Given entries |

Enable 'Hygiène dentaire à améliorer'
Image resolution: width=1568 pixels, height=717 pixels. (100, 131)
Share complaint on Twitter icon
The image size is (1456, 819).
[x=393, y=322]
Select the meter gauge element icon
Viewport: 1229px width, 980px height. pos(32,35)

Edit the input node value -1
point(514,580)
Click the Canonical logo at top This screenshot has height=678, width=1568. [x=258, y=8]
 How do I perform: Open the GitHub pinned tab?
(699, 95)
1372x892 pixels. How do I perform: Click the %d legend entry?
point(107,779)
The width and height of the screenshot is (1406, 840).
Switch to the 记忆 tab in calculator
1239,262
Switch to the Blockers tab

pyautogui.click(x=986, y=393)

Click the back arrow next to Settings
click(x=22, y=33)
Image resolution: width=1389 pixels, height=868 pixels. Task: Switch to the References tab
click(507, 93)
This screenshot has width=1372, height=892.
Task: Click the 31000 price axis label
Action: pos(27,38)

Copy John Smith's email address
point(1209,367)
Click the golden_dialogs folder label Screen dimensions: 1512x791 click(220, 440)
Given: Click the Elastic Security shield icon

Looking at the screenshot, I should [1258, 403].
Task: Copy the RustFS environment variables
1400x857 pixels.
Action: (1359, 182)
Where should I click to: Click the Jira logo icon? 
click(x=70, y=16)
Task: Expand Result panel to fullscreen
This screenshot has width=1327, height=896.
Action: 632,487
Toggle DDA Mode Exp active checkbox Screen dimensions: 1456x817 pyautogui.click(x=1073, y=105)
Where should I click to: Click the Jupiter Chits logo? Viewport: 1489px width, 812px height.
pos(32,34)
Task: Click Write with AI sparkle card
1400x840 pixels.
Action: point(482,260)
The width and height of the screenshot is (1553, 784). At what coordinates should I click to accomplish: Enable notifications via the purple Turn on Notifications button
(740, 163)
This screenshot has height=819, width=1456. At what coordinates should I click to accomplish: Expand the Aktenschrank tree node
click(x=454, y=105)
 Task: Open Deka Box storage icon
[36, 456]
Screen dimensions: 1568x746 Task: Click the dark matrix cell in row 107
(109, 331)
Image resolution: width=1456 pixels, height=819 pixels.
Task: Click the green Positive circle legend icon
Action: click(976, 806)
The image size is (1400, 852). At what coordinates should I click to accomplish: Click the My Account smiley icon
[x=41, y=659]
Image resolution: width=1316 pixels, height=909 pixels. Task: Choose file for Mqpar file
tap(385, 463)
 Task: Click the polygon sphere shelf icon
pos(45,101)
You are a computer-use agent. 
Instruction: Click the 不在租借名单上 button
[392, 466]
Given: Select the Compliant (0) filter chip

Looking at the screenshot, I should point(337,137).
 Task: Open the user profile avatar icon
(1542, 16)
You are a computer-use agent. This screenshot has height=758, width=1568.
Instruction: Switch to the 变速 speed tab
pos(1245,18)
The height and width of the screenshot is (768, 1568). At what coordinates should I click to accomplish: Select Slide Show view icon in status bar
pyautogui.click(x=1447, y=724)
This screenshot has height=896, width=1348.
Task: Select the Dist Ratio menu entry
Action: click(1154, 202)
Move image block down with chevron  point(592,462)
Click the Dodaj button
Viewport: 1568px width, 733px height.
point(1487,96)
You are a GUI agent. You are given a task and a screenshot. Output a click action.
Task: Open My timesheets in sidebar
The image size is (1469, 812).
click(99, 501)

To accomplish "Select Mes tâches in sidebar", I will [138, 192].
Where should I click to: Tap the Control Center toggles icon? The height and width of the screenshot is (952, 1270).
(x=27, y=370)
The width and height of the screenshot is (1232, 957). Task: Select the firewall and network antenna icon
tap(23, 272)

Work item | Print the records once more, exactly as they were given.

Worked solution |
Enable 'Hygiène dentaire à améliorer'
Image resolution: width=1568 pixels, height=717 pixels. (100, 131)
Share complaint on Twitter icon
The image size is (1456, 819).
[x=393, y=322]
Select the meter gauge element icon
Viewport: 1229px width, 980px height. pos(32,35)

Edit the input node value -1
point(514,580)
Click the Canonical logo at top This screenshot has height=678, width=1568. [x=258, y=8]
 How do I perform: Open the GitHub pinned tab?
(699, 95)
1372x892 pixels. How do I perform: Click the %d legend entry?
point(107,779)
The width and height of the screenshot is (1406, 840).
Switch to the 记忆 tab in calculator
1239,262
Switch to the Blockers tab

pyautogui.click(x=986, y=393)

Click the back arrow next to Settings
click(x=22, y=33)
Image resolution: width=1389 pixels, height=868 pixels. Task: Switch to the References tab
click(507, 93)
This screenshot has width=1372, height=892.
Task: Click the 31000 price axis label
Action: pos(27,38)

Copy John Smith's email address
point(1209,367)
Click the golden_dialogs folder label Screen dimensions: 1512x791 click(220, 440)
Given: Click the Elastic Security shield icon

Looking at the screenshot, I should [1258, 403].
Task: Copy the RustFS environment variables
1400x857 pixels.
Action: (1359, 182)
Where should I click to: Click the Jira logo icon? 
click(x=70, y=16)
Task: Expand Result panel to fullscreen
This screenshot has width=1327, height=896.
Action: 632,487
Toggle DDA Mode Exp active checkbox Screen dimensions: 1456x817 pyautogui.click(x=1073, y=105)
Where should I click to: Click the Jupiter Chits logo? Viewport: 1489px width, 812px height.
pos(32,34)
Task: Click Write with AI sparkle card
1400x840 pixels.
Action: point(482,260)
The width and height of the screenshot is (1553, 784). At what coordinates should I click to accomplish: Enable notifications via the purple Turn on Notifications button
(740, 163)
This screenshot has height=819, width=1456. At what coordinates should I click to accomplish: Expand the Aktenschrank tree node
click(x=454, y=105)
 Task: Open Deka Box storage icon
[36, 456]
Screen dimensions: 1568x746 Task: Click the dark matrix cell in row 107
(109, 331)
Image resolution: width=1456 pixels, height=819 pixels.
Task: Click the green Positive circle legend icon
Action: click(976, 806)
The image size is (1400, 852). At what coordinates should I click to accomplish: Click the My Account smiley icon
[x=41, y=659]
Image resolution: width=1316 pixels, height=909 pixels. Task: Choose file for Mqpar file
tap(385, 463)
 Task: Click the polygon sphere shelf icon
pos(45,101)
You are a computer-use agent. 
Instruction: Click the 不在租借名单上 button
[392, 466]
Given: Select the Compliant (0) filter chip

Looking at the screenshot, I should point(337,137).
 Task: Open the user profile avatar icon
(1542, 16)
You are a computer-use agent. This screenshot has height=758, width=1568.
Instruction: Switch to the 变速 speed tab
pos(1245,18)
The height and width of the screenshot is (768, 1568). At what coordinates should I click to accomplish: Select Slide Show view icon in status bar
pyautogui.click(x=1447, y=724)
This screenshot has height=896, width=1348.
Task: Select the Dist Ratio menu entry
Action: click(1154, 202)
Move image block down with chevron  point(592,462)
Click the Dodaj button
Viewport: 1568px width, 733px height.
point(1487,96)
You are a GUI agent. You are given a task and a screenshot. Output a click action.
Task: Open My timesheets in sidebar
The image size is (1469, 812).
click(99, 501)

To accomplish "Select Mes tâches in sidebar", I will [138, 192].
Where should I click to: Tap the Control Center toggles icon? The height and width of the screenshot is (952, 1270).
(x=27, y=370)
The width and height of the screenshot is (1232, 957). Task: Select the firewall and network antenna icon
tap(23, 272)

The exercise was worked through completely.